After consultation with its auditors, PricewaterhouseCoopers LLP, VGI has
reduced its previously announced first quarter 1999 sales by $1,255,483 and
expects to recognize a portion of those sales in subsequent periods. Of this
reduction, $324,483 has been accounted for on the basis of lease accounting and
is expected to now be recognized as revenue over four years and $192,000 will be
recognized on a cash received basis. In addition, $739,000 relates to two
contracts the Company has, at its option, chosen to renegotiate.
As a result of these changes, sales during the first quarter were reduced from
$4,516,096 to $3,260,613; cost of sales were reduced from $2,365,282 to
$2,150,472; and net loss and net loss per share were increased from $3,293,371
($0.35 per share) to $4,334,044 ($0.46 per share).

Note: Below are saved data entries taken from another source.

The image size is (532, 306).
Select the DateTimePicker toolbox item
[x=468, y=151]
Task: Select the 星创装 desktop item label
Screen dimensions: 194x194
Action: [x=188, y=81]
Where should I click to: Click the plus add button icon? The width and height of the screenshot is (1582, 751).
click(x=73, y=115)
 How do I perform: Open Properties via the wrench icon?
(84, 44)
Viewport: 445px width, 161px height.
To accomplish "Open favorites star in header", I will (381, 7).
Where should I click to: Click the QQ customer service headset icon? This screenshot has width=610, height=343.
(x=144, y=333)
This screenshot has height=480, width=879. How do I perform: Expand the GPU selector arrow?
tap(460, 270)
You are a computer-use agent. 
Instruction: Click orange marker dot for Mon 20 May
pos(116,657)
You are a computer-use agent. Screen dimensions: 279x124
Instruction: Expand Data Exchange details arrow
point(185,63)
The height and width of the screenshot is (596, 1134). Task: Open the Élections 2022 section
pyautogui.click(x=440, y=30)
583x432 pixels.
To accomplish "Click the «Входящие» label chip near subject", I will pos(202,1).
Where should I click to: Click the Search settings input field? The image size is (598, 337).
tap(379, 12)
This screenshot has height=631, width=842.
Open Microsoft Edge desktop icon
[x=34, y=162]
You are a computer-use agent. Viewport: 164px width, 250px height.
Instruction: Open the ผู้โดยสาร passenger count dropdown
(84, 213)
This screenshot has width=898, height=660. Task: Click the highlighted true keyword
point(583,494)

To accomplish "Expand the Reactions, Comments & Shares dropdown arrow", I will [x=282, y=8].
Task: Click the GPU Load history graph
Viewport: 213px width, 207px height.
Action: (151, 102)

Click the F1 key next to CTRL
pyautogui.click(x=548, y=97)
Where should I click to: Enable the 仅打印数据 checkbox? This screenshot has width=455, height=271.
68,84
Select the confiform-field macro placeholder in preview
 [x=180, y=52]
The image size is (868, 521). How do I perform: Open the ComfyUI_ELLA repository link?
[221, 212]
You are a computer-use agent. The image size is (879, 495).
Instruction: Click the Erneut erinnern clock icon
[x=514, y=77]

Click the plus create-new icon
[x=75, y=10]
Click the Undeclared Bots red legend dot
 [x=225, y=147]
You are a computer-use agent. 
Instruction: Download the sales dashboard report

All amounts are in United
States dollars. The revised financial statements reflecting these changes are
attached.
Dick Daly, CEO and Sheldon Inwentash, Director, will conduct a conference call
today at 4:00 PM EDT to discuss the contents of this press release, followed by
a question and answer period. Interested participants should call 1-800-273-9672
or 416-695-5806 10 minutes prior to the call and ask for the Visible Genetics
conference call.
Visible Genetics Inc. manufactures and markets high performance DNA sequencing
systems and complete kits for the analysis of genes linked to disease. The
Company's OpenGene(TM) System employs proprietary stratified DNA testing and
single-tube, single-step sequencing methods to significantly reduce the time and
cost involved in identifying clinically relevant genetic information. VGI is a
leader in the emerging field of pharmacogenomics, which will use genetic
information in the identification and analysis
<PAGE>
of genes in order to improve patient care and reduce healthcare costs
This press release contains forward-looking statements within the meaning of the
"safe harbor" provisions of the Private Securities Litigation Reform Act of
1995. These forward-looking statements are subject to risks, uncertainties and
other factors that may cause the Company's results to differ materially from
expectations. These include risks relating to the ability to obtain regulatory
approval, market acceptance of genotyping and the Company's products and other
risks detailed from time to time in the Company's SEC filings, including its
prospectus dated January 4, 1999 and most recent Annual Report on Form 20-F.
These forward-looking statements speak only as of the date hereof. VGI disclaims
any intent or obligation to update these forward-looking statements.